As parents, we are faced with the knowledge that we have to teach our children to make wise decisions, and then eventually turn those responsibilities over to them. But sending them out without the understanding that some decisions affect a whole lifetime and others around them is dangerous.

Once in my gym class, the coach stood us slightly apart and had us swing our arms around. He explained that being among people we would more than likely hit someone. He was trying to explain that while we had the freedom to choose to swing our arms, we had to consider the effects of doing so on those around us.

As our children get older, they want to make more choices for themselves. They will more than likely want to experiment with "grown-up" things like smoking, drinking, sex, profanity, credit card debt and the like. From their age, these things look adult because they see adults doing them. As parents, we may see them differently because we know the repercussions.

They want to be free to choose. But if they light up and smoke that first cigarette, they are putting themselves in danger of losing their freedom to not smoke. They need to understand that they may soon become a slave to that very expensive pack of cigarettes. And, in the process, lose the ability to abstain, lose a lot of money every week, lose good health, break the hearts of loved ones if they get sick, and adversely affect the health of anyone within smoking distance of them. If they continue, they may do harm to their spouse or children who don't smoke. They may lose more days at work than most due to illness. They may die prematurely. So exercising their freedom to make the choice to smoke may cost them dearly in the long run.

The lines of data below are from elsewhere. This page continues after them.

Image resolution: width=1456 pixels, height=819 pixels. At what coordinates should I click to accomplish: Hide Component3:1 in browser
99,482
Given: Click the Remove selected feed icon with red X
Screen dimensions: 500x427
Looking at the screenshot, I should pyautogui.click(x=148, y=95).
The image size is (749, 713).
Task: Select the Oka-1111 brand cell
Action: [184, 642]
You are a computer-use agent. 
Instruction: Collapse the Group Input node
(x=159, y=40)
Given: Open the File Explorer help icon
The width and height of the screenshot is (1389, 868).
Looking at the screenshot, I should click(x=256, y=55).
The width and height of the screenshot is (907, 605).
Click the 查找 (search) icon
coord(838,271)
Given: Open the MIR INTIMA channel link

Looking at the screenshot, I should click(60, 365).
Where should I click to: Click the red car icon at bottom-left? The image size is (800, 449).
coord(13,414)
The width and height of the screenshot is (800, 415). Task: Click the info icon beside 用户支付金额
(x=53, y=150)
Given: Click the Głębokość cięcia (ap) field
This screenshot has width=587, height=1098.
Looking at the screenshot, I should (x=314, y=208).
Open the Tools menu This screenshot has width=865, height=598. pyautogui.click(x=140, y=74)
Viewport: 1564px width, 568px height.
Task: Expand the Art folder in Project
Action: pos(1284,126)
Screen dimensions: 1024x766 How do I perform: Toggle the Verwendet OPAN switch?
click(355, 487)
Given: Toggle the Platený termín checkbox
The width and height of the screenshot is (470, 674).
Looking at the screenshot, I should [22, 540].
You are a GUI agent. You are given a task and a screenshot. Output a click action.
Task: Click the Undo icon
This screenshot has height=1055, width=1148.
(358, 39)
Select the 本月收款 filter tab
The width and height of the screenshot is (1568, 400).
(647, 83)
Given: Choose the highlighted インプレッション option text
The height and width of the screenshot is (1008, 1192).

Many teenagers lose a lot of freedom by choosing to have sex before they are ready. They may contract a high-maintenance disease such as herpes, which stays with them forever, or worse, HIV. They may become pregnant and lose the freedom of going out with friends to dances and on dates or the freedom to finish their education because they now have another life to care for and provide.

The same goes for other choices they may think are free. Every single decision they make carries with it consequences. But the reverse can be true, as well. That's why we have to educate them. Choosing to wait for sex, to complete their education, to not smoke or drink all have positive consequences.

So how do we talk to them about their freedom of choice?

Begin early

Start when your children are young. Let them make decisions about what to wear or what to eat by giving them options to choose from. Hold up two outfits and let them select. Give them three veggies with dinner and let them choose two of them. Then discuss why they made those choices, so they begin to think things through for themselves.

Teach delayed gratification

Tell your children they can have one cookie now or two cookies if they wait 10 minutes. Let them choose and live with the consequences. Suggest that they save their allowance for something big that they want. Tell them that if they save diligently, you will add to their savings so that they get it sooner. Then teach them about money and credit and how much freedom they will lose by getting into debt.

Use life as a springboard for discussion

When you see a young teenage mother walking her baby, use that as an opportunity to ask your kids things like, "How do you think she feels about her decision? Do you think she struggles? Do you think that she gets help from the baby's father?" When you see someone smoking, ask, "What do you think he spends on cigarettes in a week? Do you think he wishes he hadn't started?" Keep dialogues open by asking questions without accusation and without preachiness. Listen to their answers and leave it at that. Get them thinking about these choices.

Don't use control or manipulation

These often drive children into making decisions that are harmful. Total control leads to rebellion. Give them as many choices as you can based on their age and maturity.

Allow them to suffer the consequences

If they are careless and wreck the car, they don't drive. If they stay out too late, it doesn't give them the right to sleep all day. Don't compound their bad choices with the absence of consequences. Let them feel the sting of their decisions without you ridiculing or belittling them.

Show unconditional love

Let them know that you will love them no matter what they do but that you may detest their decisions. You don't have to condone bad behavior, but you must continue to love and support them emotionally.

Freedom isn't always free. Even the smallest choices can have long-term effects. Arm your children with knowledge and power by teaching them these things and allowing them to endure natural consequences.